The Kansas Legislature has taken my voting power away, and I want it back.
When I go to the polls for the Aug. 2 primary election, I’ll do so knowing the GOP-controlled Legislature has done everything possible to disempower me and my Democratic-voting neighbors. I live in Lawrence, a community whose mostly left-leaning residents — two-thirds of the county’s presidential votes went to Joe Biden in 2020 — have long vexed Kansas Republicans. So in the latest round of congressional redistricting, they shoved us into the overwhelmingly conservative Big 1st District that has traditionally represented the western part of the state.
Lawrence is just a short drive away from the Missouri border, but now we’re part of a district that extends hundreds of miles all the way to Colorado. That does no favors to the travel budget of the region’s current representative, Republican Tracey Mann. And it’s bad for Lawrence, whose interests as a growing suburban-style community are rather different from the mostly rural issues that affect the rest of the district. That has nothing to do with partisanship and everything to do with geography. But none of that matters quite as much as entrenching the already-dominant power of the Kansas GOP. The point is to ensure Lawrence’s political irrelevance.
So what can be done? How can people in my city recover even a tiny fraction of their lost political power?
Me, I’m thinking about registering as a Republican. And I think maybe some of my Lawrence neighbors should do the same thing.

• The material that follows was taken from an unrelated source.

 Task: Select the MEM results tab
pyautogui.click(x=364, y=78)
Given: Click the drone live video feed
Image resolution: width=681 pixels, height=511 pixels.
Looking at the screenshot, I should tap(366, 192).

It’s not that we share a lot of political values with the Kansas GOP. A lot of people in my city are pro-choice, enthusiastic about LGBTQ rights and welcoming on immigration. We’re emphatically not conservative. But it seems clear that the intent of the Kansas Legislature was to ensure that Republicans exercise most (if not all) of the political power in this state. So it would seem that our best option is to join up, start voting in primary elections and do our level best to pull the weight of the party somewhere closer to the center of the political spectrum.
There are precedents for this. In Colorado last month, thousands of Democrats crossed party lines to vote in the GOP primary against Rep. Lauren Boebert, the notorious pro-gun Republican. They failed in their quest, but there have been some successes: Democratic voters in Georgia are credited with helping incumbent Gov. Brian Kemp and Secretary of State Brad Raffensperger defeat challenges from Trumpist candidates in May’s GOP primary. It’s even been done locally: Anecdotally, at least, a number of Democrats registered as Republicans during the 1998 Kansas primary elections to help moderate GOP Gov. Bill Graves turn back a conservative challenger. (Not that Graves needed help: He won renomination with 72% of the vote.)
This is not the sort of thing that can be done as a one-off. Kansas law now prevents opportunistic party-jumping by prohibiting most efforts to change registration during primary campaign season — Democrats can’t suddenly decide to vote Republican, nor vice versa. So it’s too late for Lawrence liberals to flip suddenly to the GOP for next month’s primary.
That’s fine, because this is a long-term project anyway. Political power won’t be won back in a single election. Instead, centrists and left-leaning voters who find themselves suddenly locked into the 1st Congressional District should recognize history and reality — the only Democrat ever elected from the district was Howard S. Miller, who served a single term in the early 1950s — and plan accordingly.
If only Republicans are allowed to have their votes count in Kansas, the best way to make your vote count is to register as a Republican. For Lawrence Democrats, that probably requires a bit of nose-holding, but so what? If you can’t beat ‘em, the only choice is to join ‘em.